On one side of the yard line, there are politicians shouting at their quarterback about a health plan run by the U.S. government; one that would force private health insurance companies to compete with a presumably cheaper public plan (“GO PUBLIC PLAN!”). On the other side of the 50-yard line, there are politicians shouting at their quarterback about a health plan run by the U.S. government; one that would choke private insurance company CEOs until they raised their premiums or be forced out of business (“GO PRIVATE ENTERPRISE!”).
Outside the stadium, insurance companies are having an awesome tailgate party in the parking lot.
The smell of hot dogs and hamburgers are filling the air, beer is flowing as fast as the crude jokes about the game going on behind them. If you look at recent public statements from some of these companies, it’s clear they couldn’t care less who wins this one. Because they know they’re going to be the ultimate winners, no matter who makes the last field goal.

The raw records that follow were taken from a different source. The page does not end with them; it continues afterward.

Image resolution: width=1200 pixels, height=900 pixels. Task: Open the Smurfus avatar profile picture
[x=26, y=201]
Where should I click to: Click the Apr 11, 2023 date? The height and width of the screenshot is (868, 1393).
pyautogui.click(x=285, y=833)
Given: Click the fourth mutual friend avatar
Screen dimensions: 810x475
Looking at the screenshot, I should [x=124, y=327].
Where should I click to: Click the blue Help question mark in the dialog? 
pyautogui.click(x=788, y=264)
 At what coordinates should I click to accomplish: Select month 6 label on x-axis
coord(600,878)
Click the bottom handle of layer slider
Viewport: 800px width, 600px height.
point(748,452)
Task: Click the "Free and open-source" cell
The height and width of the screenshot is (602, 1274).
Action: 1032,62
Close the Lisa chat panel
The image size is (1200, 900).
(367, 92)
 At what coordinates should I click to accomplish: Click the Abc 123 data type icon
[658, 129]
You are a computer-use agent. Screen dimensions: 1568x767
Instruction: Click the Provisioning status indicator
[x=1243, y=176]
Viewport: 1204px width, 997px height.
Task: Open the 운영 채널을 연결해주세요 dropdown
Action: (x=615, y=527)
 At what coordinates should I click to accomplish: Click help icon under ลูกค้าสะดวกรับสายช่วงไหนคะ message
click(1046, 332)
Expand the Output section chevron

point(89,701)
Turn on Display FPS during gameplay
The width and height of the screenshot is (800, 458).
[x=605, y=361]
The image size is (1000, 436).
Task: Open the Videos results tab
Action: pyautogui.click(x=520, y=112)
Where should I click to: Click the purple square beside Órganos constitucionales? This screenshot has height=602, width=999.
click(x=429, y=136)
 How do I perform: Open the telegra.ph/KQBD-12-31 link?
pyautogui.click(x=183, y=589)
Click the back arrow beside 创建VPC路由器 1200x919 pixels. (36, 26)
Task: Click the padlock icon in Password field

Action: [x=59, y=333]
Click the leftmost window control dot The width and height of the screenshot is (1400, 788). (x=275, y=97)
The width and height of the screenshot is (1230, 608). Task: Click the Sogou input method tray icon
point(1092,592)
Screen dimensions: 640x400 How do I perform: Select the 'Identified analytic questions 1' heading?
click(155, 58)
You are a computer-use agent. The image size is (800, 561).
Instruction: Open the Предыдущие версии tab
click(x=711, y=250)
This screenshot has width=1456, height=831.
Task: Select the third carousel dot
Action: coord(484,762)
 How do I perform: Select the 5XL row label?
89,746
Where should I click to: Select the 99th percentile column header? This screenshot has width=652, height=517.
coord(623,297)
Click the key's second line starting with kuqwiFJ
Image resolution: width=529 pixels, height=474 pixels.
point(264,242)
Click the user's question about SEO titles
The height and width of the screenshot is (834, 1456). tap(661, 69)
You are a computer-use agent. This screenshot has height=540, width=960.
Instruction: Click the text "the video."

After President Obama established healthcare reform as a top priority almost immediately after saying “I Will” on January 20, most major insurance carriers went into the locker room. Their public silence was about as deafening as the Super Bowl at half-time.
But insurance industry analysts knew it was only a matter of time before the position papers, talking points and customer Q&A scripts started to trickle down, ready for public consumption. Company leaders just needed to huddle up and come up with a contingency plan. After the House won their own marathon Pro-Public Option showdown in overtime on Saturday night, it’s as if the coach for the insurance plans threw a cooler of Gatorade on themselves in victory.
Here’s a look at some of the not-so-partisan statements that have come across the newswires about the vote:
“…(we are) deeply disappointed with the legislation progressing in Congress. Both the bill proposed by the House of Representatives and the bill passed by the Senate HELP Committee miss the opportunity to address the underlying cost drivers in our health care system.” – WellPoint, nation’s largest health benefit company, with approximately 35 million policy holders.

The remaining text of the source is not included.